An inflammatory vascular endothelium-mimicking microfluidic device to enable leukocyte rolling and adhesion for rapid infection diagnosis

Recruitment of circulating leukocytes to sites of infection is of utmost importance in the development, propagation, and outcome of sepsis. These multi-step processes are mediated by interactions between adhesion receptors of leukocytes and cell adhesion molecules (CAMs) of endothelial cells, such as P-selectin, E-selectin and ICAM-1. However, the potential utility of the CAMs-facilitated leukocyte capture has not been thoroughly investigated as an index of the host response to infection for diagnostic purposes.
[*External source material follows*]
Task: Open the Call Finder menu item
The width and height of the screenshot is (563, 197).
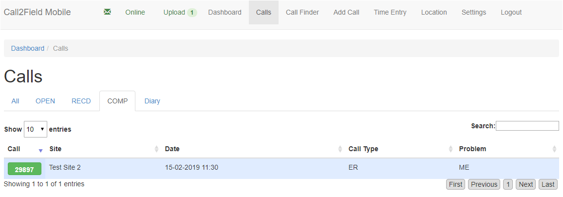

Here, we report that the systemic infection affects the expression of CAMs ligands on leukocytes, upregulating the expression of P-selectin ligand-1 (PSGL-1) and increasing the number of PSGL-1- and E-selectin ligand-1 (ESL-1)-expressing leukocyte levels in septic blood. We leveraged this finding to determine infection by measuring the increased adhesion of leukocytes to an inflammatory vascular endothelium-mimicking microchannel coated with CAMs. We successfully validated that the proposed method can significantly differentiate infection in bacteremia and endotoxemia models in rats as early as an hour post-infection using a finger-prick volume of blood (50 μL), which were unachievable with the conventional diagnostic methods. •Infection activates leukocytes by upregulating ligand for cell-rolling and adhesion.•Substrate coated with cell adhesion molecules (CAMs) mimics the inflamed endothelium.•Activated leukocytes more frequently adhere to CAMs-coated microchannels.•Enumeration of differentially captured leukocytes enables detection of infection.•Infection can be diagnosed 1 h after initiation using a finger-prick blood volume.